● What the exercise asks:
Restate the records word for word, omitting nothing.

◆ ◆ ◆ ◆

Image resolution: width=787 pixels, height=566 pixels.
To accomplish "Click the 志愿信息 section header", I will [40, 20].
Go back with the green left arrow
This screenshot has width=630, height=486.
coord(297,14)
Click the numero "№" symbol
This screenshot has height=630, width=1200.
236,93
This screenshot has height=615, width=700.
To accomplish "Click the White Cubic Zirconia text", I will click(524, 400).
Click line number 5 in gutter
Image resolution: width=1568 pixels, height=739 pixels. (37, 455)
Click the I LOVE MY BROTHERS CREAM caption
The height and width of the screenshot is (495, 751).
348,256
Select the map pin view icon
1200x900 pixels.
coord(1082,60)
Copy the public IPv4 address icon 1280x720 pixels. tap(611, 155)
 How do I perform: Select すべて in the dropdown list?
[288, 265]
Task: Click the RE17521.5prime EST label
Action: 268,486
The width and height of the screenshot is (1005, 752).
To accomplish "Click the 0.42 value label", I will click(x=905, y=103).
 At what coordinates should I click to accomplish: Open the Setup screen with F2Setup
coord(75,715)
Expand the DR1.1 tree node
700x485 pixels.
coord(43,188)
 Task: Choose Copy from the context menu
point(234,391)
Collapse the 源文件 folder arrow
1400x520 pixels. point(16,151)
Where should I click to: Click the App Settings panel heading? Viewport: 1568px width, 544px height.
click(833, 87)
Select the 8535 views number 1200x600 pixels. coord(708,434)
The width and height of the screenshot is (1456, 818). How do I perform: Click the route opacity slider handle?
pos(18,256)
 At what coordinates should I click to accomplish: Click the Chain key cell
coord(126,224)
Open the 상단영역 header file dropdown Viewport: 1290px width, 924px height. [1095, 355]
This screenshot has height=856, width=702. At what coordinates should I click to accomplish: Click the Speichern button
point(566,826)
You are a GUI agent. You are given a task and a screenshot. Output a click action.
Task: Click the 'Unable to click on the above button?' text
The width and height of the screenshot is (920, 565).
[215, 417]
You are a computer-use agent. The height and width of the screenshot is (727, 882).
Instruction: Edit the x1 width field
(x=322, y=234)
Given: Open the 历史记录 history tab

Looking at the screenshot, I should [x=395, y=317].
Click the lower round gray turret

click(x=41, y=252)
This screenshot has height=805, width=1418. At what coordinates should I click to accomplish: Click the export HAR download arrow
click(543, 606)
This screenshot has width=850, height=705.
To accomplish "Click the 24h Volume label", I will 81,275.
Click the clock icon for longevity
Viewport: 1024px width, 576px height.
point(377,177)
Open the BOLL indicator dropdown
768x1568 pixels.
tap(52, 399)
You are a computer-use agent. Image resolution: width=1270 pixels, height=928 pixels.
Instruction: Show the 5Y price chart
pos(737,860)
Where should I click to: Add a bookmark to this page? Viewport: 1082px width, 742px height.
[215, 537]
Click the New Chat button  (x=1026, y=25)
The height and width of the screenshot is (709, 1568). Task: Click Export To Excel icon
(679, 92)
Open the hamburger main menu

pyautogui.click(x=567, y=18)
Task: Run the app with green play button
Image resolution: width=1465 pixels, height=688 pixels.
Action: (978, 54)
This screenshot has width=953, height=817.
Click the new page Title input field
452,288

◆ ◆ ◆ ◆

● Task response:
Image resolution: width=787 pixels, height=566 pixels.
To accomplish "Click the 志愿信息 section header", I will [40, 20].
Go back with the green left arrow
This screenshot has width=630, height=486.
coord(297,14)
Click the numero "№" symbol
This screenshot has height=630, width=1200.
236,93
This screenshot has height=615, width=700.
To accomplish "Click the White Cubic Zirconia text", I will click(524, 400).
Click line number 5 in gutter
Image resolution: width=1568 pixels, height=739 pixels. (37, 455)
Click the I LOVE MY BROTHERS CREAM caption
The height and width of the screenshot is (495, 751).
348,256
Select the map pin view icon
1200x900 pixels.
coord(1082,60)
Copy the public IPv4 address icon 1280x720 pixels. tap(611, 155)
 How do I perform: Select すべて in the dropdown list?
[288, 265]
Task: Click the RE17521.5prime EST label
Action: 268,486
The width and height of the screenshot is (1005, 752).
To accomplish "Click the 0.42 value label", I will click(x=905, y=103).
 At what coordinates should I click to accomplish: Open the Setup screen with F2Setup
coord(75,715)
Expand the DR1.1 tree node
700x485 pixels.
coord(43,188)
 Task: Choose Copy from the context menu
point(234,391)
Collapse the 源文件 folder arrow
1400x520 pixels. point(16,151)
Where should I click to: Click the App Settings panel heading? Viewport: 1568px width, 544px height.
click(833, 87)
Select the 8535 views number 1200x600 pixels. coord(708,434)
The width and height of the screenshot is (1456, 818). How do I perform: Click the route opacity slider handle?
pos(18,256)
 At what coordinates should I click to accomplish: Click the Chain key cell
coord(126,224)
Open the 상단영역 header file dropdown Viewport: 1290px width, 924px height. [1095, 355]
This screenshot has height=856, width=702. At what coordinates should I click to accomplish: Click the Speichern button
point(566,826)
You are a GUI agent. You are given a task and a screenshot. Output a click action.
Task: Click the 'Unable to click on the above button?' text
The width and height of the screenshot is (920, 565).
[215, 417]
You are a computer-use agent. The height and width of the screenshot is (727, 882).
Instruction: Edit the x1 width field
(x=322, y=234)
Given: Open the 历史记录 history tab

Looking at the screenshot, I should [x=395, y=317].
Click the lower round gray turret

click(x=41, y=252)
This screenshot has height=805, width=1418. At what coordinates should I click to accomplish: Click the export HAR download arrow
click(543, 606)
This screenshot has width=850, height=705.
To accomplish "Click the 24h Volume label", I will 81,275.
Click the clock icon for longevity
Viewport: 1024px width, 576px height.
point(377,177)
Open the BOLL indicator dropdown
768x1568 pixels.
tap(52, 399)
You are a computer-use agent. Image resolution: width=1270 pixels, height=928 pixels.
Instruction: Show the 5Y price chart
pos(737,860)
Where should I click to: Add a bookmark to this page? Viewport: 1082px width, 742px height.
[215, 537]
Click the New Chat button  (x=1026, y=25)
The height and width of the screenshot is (709, 1568). Task: Click Export To Excel icon
(679, 92)
Open the hamburger main menu

pyautogui.click(x=567, y=18)
Task: Run the app with green play button
Image resolution: width=1465 pixels, height=688 pixels.
Action: (978, 54)
This screenshot has width=953, height=817.
Click the new page Title input field
452,288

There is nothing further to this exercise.